I have spent the last few days working on a Random Forest version of my own flat handicap ratings. The original ratings are based on AE values or Actual divided by Expected values to give them their full name. Let me remind you of what AE values are. If we are say calculating the AE values of last time out winners, we can look at all lto winners and for each horse calculate its market chance by taking its SP or BFSP, stripping out the over round and then take the odds as its chance of winning. So an even money shot should win 0.5 times if the odds are true. We sum up all these win chances along with the actual win count for these horses. this gives an E (expected) value and an A (actual) value. If we divide the A value by the E value and it is greater than 1 then, in our example, last time out winners are winning more times than the market estimates. If the value is less than 1 then the market is over betting them.

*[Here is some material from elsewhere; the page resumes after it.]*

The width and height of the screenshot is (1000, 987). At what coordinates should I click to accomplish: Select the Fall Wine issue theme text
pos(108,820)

I trained a Random Forest model on my data for 2009 to 2013 and then tested on the years 2014 and 2015. The original AE model produced the following results for top rated horses.

Bets 7918 Wins 1276 PL +305 to BFSP after comm’ ROI +3.2%

The Random Forest model produced the following results for top rated horses

Bets 7699 Wins 1164 PL +323 to BFSP after comm’ ROI +4.1%

The software used was Python with the Skicit Learn Random Forests library. See my intro blog entry on this software.

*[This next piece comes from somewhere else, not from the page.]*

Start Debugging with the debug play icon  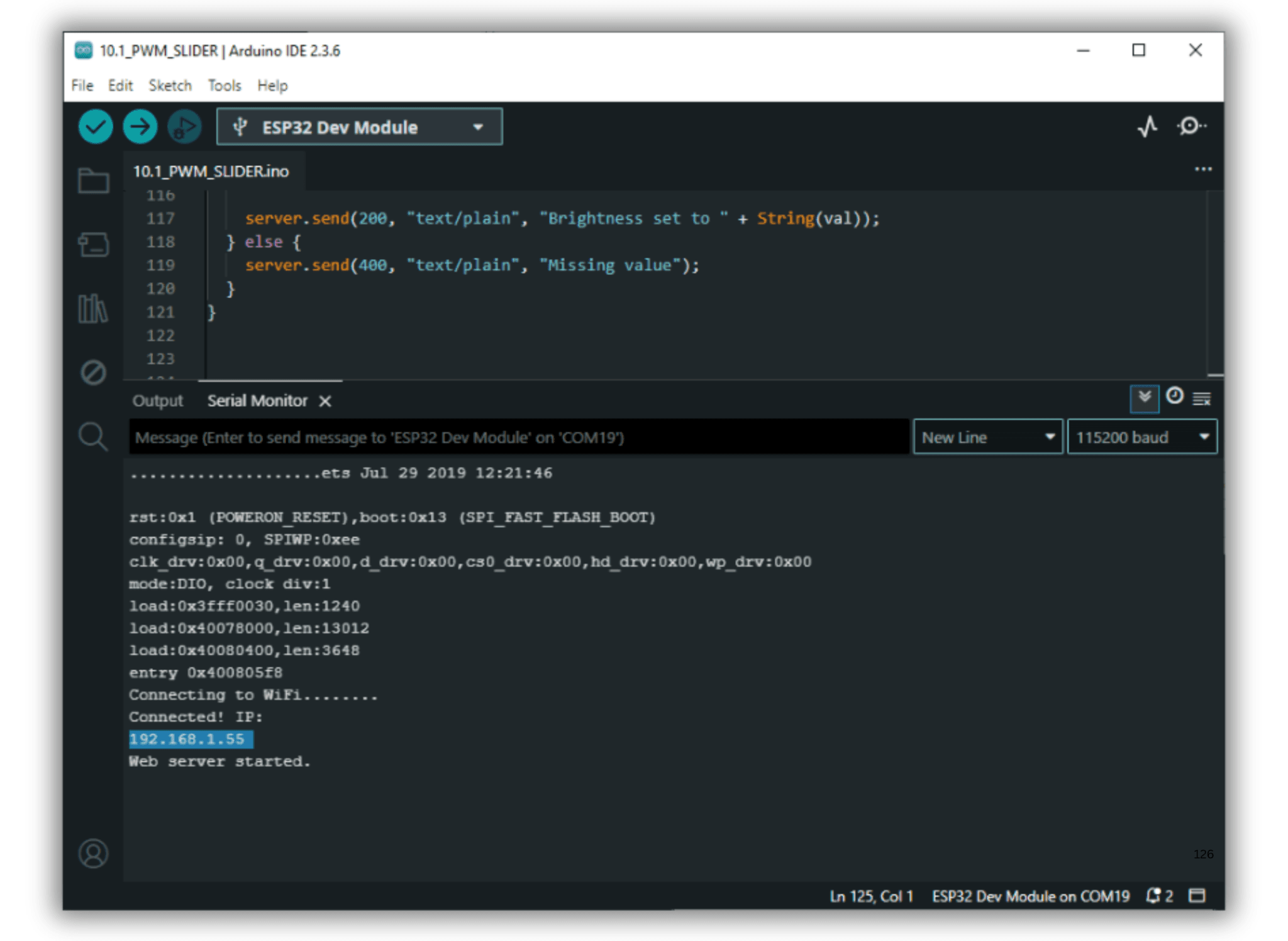click(x=184, y=127)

The initial interest in this area stems from an excellent article published by Stefan Lessman which is linked below

http://www.sciencedirect.com/science/article/pii/S0169207009002143

The next step for me is to extend the model by taking the Lessman and co’s example of moving to a second step of using the resulting RF ratings and combining with the market price of each horse using regression to eventually produce an oddsline. Of course BFSP is not known until after the off but final prices can be a good estimation. Lessman and Bentner argue this two step separation of fundamental race parameters and odds to stop the odds swamping the model parameters when used together at the same time.

I should also perhaps look at some more metrics on this model first as it may have not escaped your notice that the win rate on the AE model is greater than that of the RF model. Lessmann puts up some strong arguments for Random Forests in his article so if you are interested in race modelling it might be worth taking a look.